Brief: Copy all of the data below line for line, without changing anything.

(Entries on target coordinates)
########################################

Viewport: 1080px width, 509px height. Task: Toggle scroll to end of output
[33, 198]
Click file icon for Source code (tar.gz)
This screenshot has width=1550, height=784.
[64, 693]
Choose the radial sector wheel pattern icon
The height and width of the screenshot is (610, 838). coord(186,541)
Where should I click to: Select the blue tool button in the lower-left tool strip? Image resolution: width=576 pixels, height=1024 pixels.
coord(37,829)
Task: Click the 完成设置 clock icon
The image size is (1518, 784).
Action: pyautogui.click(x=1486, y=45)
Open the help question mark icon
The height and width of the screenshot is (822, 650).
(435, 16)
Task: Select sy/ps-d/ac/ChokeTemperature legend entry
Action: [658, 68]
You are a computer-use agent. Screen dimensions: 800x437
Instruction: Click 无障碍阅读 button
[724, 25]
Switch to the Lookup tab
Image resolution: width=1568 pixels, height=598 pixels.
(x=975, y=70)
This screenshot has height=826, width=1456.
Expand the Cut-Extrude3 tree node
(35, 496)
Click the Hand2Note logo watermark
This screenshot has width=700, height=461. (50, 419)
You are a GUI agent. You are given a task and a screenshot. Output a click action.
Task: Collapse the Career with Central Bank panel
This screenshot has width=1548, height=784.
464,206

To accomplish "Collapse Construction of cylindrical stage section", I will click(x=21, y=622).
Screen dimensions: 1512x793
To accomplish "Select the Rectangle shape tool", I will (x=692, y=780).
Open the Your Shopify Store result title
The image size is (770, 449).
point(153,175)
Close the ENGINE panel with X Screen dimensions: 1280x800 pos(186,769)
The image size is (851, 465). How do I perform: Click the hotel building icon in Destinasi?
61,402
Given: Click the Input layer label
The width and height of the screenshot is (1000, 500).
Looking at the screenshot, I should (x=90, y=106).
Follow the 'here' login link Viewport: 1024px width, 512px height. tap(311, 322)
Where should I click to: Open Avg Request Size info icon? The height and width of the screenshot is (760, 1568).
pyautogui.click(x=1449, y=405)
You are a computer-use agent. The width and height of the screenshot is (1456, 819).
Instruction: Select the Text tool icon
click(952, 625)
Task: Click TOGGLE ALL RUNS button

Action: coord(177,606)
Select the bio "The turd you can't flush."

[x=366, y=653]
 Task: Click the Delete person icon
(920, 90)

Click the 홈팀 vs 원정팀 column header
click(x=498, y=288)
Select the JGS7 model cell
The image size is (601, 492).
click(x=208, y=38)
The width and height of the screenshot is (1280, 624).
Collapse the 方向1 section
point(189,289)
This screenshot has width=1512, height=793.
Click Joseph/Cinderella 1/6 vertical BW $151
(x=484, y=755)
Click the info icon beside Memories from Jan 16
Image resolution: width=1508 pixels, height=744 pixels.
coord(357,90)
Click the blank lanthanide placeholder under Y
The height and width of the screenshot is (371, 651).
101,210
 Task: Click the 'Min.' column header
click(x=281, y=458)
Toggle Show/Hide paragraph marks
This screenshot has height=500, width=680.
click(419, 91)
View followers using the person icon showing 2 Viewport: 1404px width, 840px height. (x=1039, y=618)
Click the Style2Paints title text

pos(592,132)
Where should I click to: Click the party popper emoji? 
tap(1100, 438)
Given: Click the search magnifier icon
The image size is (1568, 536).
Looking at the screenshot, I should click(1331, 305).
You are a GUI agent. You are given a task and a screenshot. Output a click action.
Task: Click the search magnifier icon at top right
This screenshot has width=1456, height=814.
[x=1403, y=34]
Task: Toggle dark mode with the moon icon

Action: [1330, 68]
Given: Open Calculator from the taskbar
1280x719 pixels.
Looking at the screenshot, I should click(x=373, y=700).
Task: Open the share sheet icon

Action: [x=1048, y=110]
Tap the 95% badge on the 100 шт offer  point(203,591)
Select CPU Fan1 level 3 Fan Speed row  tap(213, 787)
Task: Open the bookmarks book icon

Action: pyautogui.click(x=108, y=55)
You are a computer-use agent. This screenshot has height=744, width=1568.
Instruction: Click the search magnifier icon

########################################

Answer to the task:
Viewport: 1080px width, 509px height. Task: Toggle scroll to end of output
[33, 198]
Click file icon for Source code (tar.gz)
This screenshot has width=1550, height=784.
[64, 693]
Choose the radial sector wheel pattern icon
The height and width of the screenshot is (610, 838). coord(186,541)
Where should I click to: Select the blue tool button in the lower-left tool strip? Image resolution: width=576 pixels, height=1024 pixels.
coord(37,829)
Task: Click the 完成设置 clock icon
The image size is (1518, 784).
Action: pyautogui.click(x=1486, y=45)
Open the help question mark icon
The height and width of the screenshot is (822, 650).
(435, 16)
Task: Select sy/ps-d/ac/ChokeTemperature legend entry
Action: [658, 68]
You are a computer-use agent. Screen dimensions: 800x437
Instruction: Click 无障碍阅读 button
[724, 25]
Switch to the Lookup tab
Image resolution: width=1568 pixels, height=598 pixels.
(x=975, y=70)
This screenshot has height=826, width=1456.
Expand the Cut-Extrude3 tree node
(35, 496)
Click the Hand2Note logo watermark
This screenshot has width=700, height=461. (50, 419)
You are a GUI agent. You are given a task and a screenshot. Output a click action.
Task: Collapse the Career with Central Bank panel
This screenshot has width=1548, height=784.
464,206

To accomplish "Collapse Construction of cylindrical stage section", I will click(x=21, y=622).
Screen dimensions: 1512x793
To accomplish "Select the Rectangle shape tool", I will (x=692, y=780).
Open the Your Shopify Store result title
The image size is (770, 449).
point(153,175)
Close the ENGINE panel with X Screen dimensions: 1280x800 pos(186,769)
The image size is (851, 465). How do I perform: Click the hotel building icon in Destinasi?
61,402
Given: Click the Input layer label
The width and height of the screenshot is (1000, 500).
Looking at the screenshot, I should (x=90, y=106).
Follow the 'here' login link Viewport: 1024px width, 512px height. tap(311, 322)
Where should I click to: Open Avg Request Size info icon? The height and width of the screenshot is (760, 1568).
pyautogui.click(x=1449, y=405)
You are a computer-use agent. The width and height of the screenshot is (1456, 819).
Instruction: Select the Text tool icon
click(952, 625)
Task: Click TOGGLE ALL RUNS button

Action: coord(177,606)
Select the bio "The turd you can't flush."

[x=366, y=653]
 Task: Click the Delete person icon
(920, 90)

Click the 홈팀 vs 원정팀 column header
click(x=498, y=288)
Select the JGS7 model cell
The image size is (601, 492).
click(x=208, y=38)
The width and height of the screenshot is (1280, 624).
Collapse the 方向1 section
point(189,289)
This screenshot has width=1512, height=793.
Click Joseph/Cinderella 1/6 vertical BW $151
(x=484, y=755)
Click the info icon beside Memories from Jan 16
Image resolution: width=1508 pixels, height=744 pixels.
coord(357,90)
Click the blank lanthanide placeholder under Y
The height and width of the screenshot is (371, 651).
101,210
 Task: Click the 'Min.' column header
click(x=281, y=458)
Toggle Show/Hide paragraph marks
This screenshot has height=500, width=680.
click(419, 91)
View followers using the person icon showing 2 Viewport: 1404px width, 840px height. (x=1039, y=618)
Click the Style2Paints title text

pos(592,132)
Where should I click to: Click the party popper emoji? 
tap(1100, 438)
Given: Click the search magnifier icon
The image size is (1568, 536).
Looking at the screenshot, I should click(1331, 305).
You are a GUI agent. You are given a task and a screenshot. Output a click action.
Task: Click the search magnifier icon at top right
This screenshot has width=1456, height=814.
[x=1403, y=34]
Task: Toggle dark mode with the moon icon

Action: [1330, 68]
Given: Open Calculator from the taskbar
1280x719 pixels.
Looking at the screenshot, I should click(x=373, y=700).
Task: Open the share sheet icon

Action: [x=1048, y=110]
Tap the 95% badge on the 100 шт offer  point(203,591)
Select CPU Fan1 level 3 Fan Speed row  tap(213, 787)
Task: Open the bookmarks book icon

Action: pyautogui.click(x=108, y=55)
You are a computer-use agent. This screenshot has height=744, width=1568.
Instruction: Click the search magnifier icon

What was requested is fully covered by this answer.